WORK TO BE COMPLETED: In the listing below, find the line with "Viewport: 759px width, 485px height." and the line with "This screenshot has width=1300, height=629.". Repeat those two lines and all lines between them exactly.

RAW DATA:
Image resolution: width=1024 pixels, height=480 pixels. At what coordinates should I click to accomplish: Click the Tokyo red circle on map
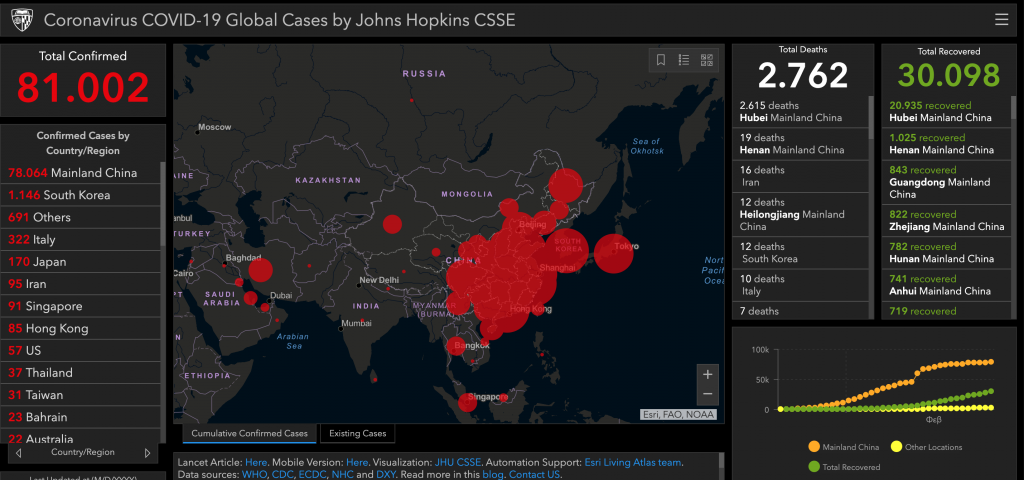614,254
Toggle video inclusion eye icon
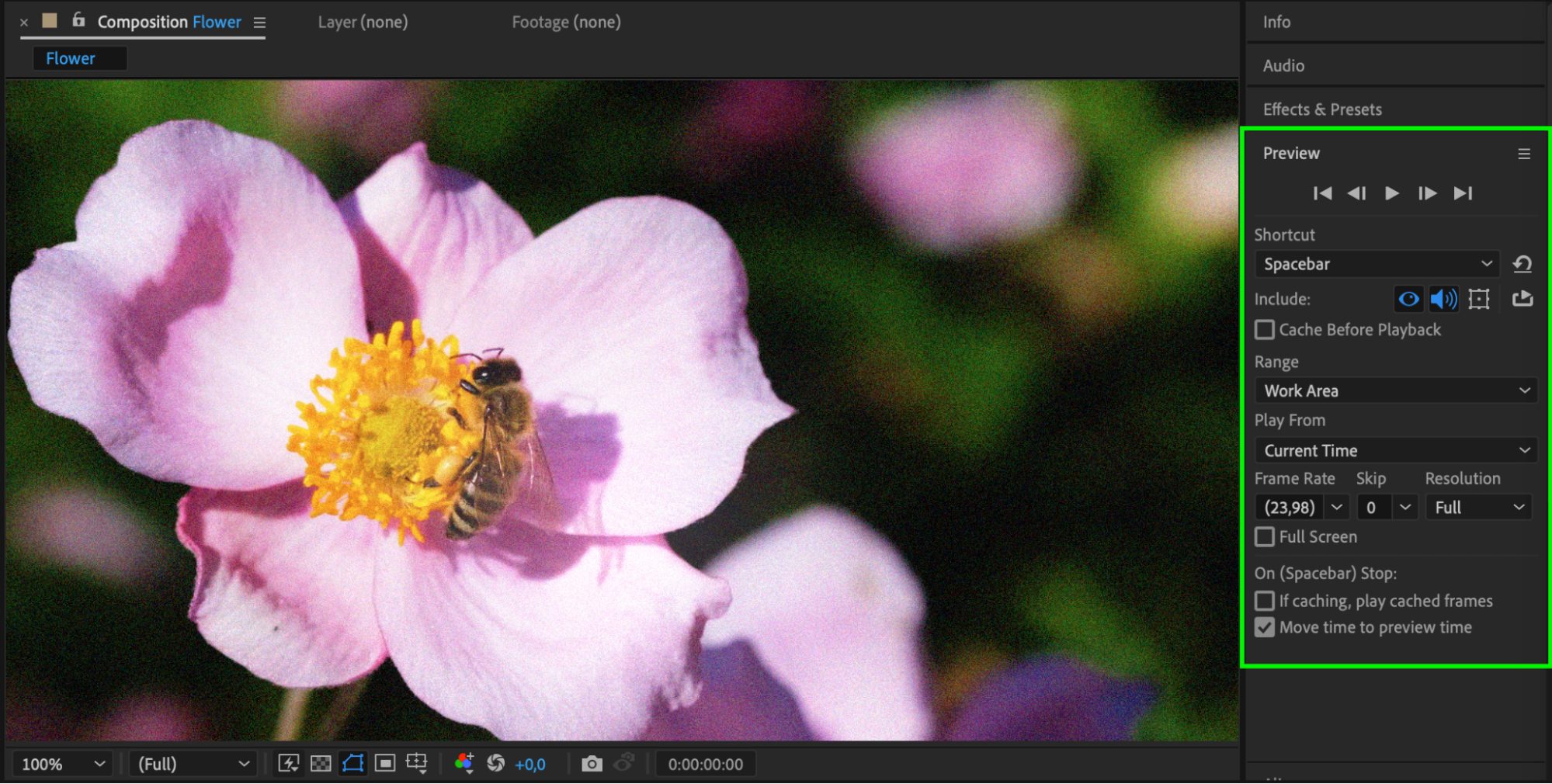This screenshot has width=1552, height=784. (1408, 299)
--
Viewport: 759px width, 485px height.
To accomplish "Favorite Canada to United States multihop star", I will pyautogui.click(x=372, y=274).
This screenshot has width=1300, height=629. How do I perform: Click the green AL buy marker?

RESPONSE TO THE TASK:
Viewport: 759px width, 485px height.
To accomplish "Favorite Canada to United States multihop star", I will pyautogui.click(x=372, y=274).
This screenshot has width=1300, height=629. How do I perform: Click the green AL buy marker?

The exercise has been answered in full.